Certiorari denied by Supreme Court in Wages v. State (6 Div 156) 141 So. 713.
p>Ross, Bumgardner, Ross & Ross, of Bessemer, for appellant.
Thos. E. Knight, Jr., Atty. Gen., James L. Screws, Asst. Atty. Gen., and Horace C. Wilkinson and John C. Morrow, both of Birmingham, for the State.
Appellant was convicted of the offense of violating the terms of the act of the Legislature of Alabama appearing in General Acts of Alabama 1931 from pages 615 to 620, entitled "An Act to define, regulate and license barbers and barber colleges, and other like businesses in counties of the State of Alabama having a population of three hundred thousand or over, according to the last or any subsequent Federal Census; to create a barbers' commission for said counties; and to provide a penalty for the violation of the provisions hereof."
His arrest, trial, and conviction are in all respects regular-provided the act referred to was constitutionally enacted.
It is agreed that said act was not "published, etc.," as required by section 106 of the Constitution of 1901, but was passed as a "general law," as defined by section 110 of the said Constitution.
Observing that the act in question applied only to counties "having a population of three hundred thousand or over," and "consulting the federal census of 1930," it was clear to us that same "at this time applies only to Jefferson County." Reynolds, etc., et al. v. Collier, 204 Ala. 38, 85 So. 465, 467. Consulting, further, this same federal census of 1930, it is (or was) apparent that, even granting that the ratio of increase in population of that county in the state having the greatest number of inhabitants next after Jefferson (to wit, Mobile county), maintained between 1920 and 1930 (and, surely, it is obvious to all, there has been no reason, since 1930, to anticipate such), should be kept up, it would be some seventeen or eighteen years before the act in question would apply to that county (the other, or any other, counties of the state being still more, and much more, remotely concerned) we thought, in keeping, as we conceived, with the rule announced in the opinion in the case of Reynolds, etc., et al. v.

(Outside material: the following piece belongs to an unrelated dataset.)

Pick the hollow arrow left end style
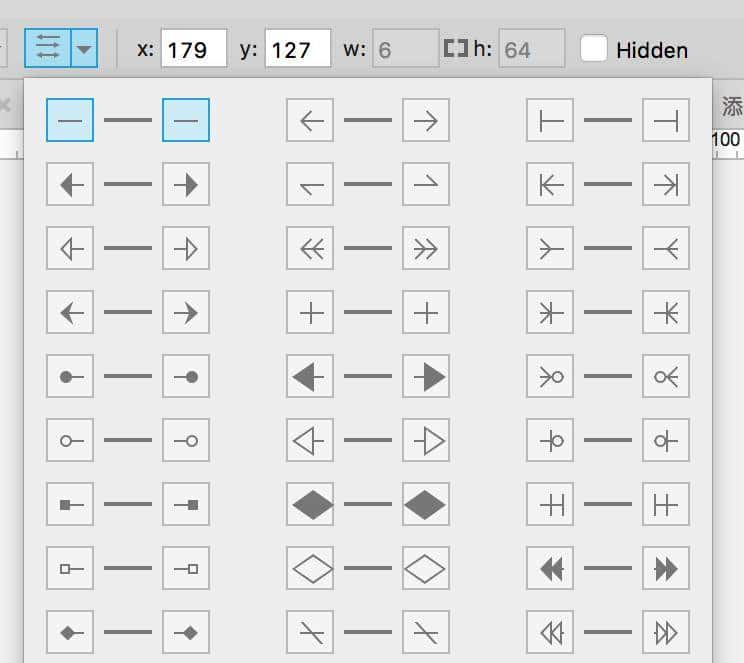pyautogui.click(x=70, y=248)
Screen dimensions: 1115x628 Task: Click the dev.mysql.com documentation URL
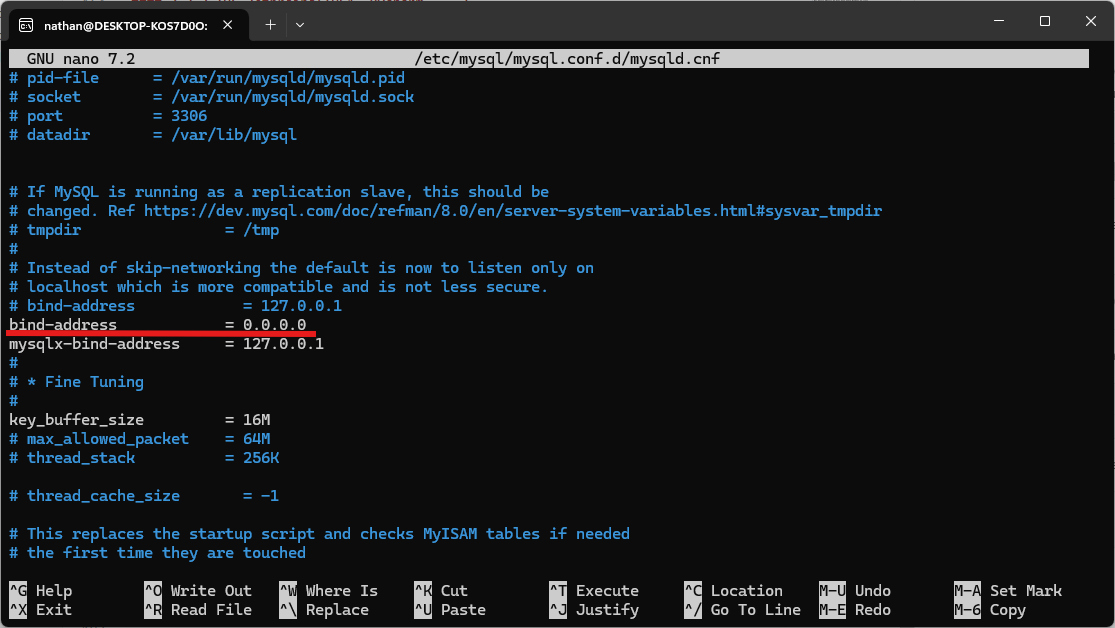pyautogui.click(x=512, y=211)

Collier, supra, that the act under which appellant was prosecuted was a "local law," and hence the provisions of section 106, Constitution, supra, not being complied with in its enactment, invalid.
The rule we refer to, taken from the opinion in Reynolds, etc., et al. v. Collier, supra, is as follows: "The effect of all of our decisions, in short, has been that where there is a substantial difference in population, and the classification is made in good faith, reasonably related to the purpose to be effected and to the difference in population which forms the basis thereof, and not merely arbitrary, it is a general law, although at the time it may be applicable to only one political subdivision of the state; but that if the classification bears no reasonable relation to the difference in population, upon which it rests, in view of the purpose to be effected by such legislation, and clearly shows it was merely fixed arbitrarily, guised as a general law, and, in fact, is a local law, it is then in plain violation of the Constitution and cannot be upheld." (Italics ours.)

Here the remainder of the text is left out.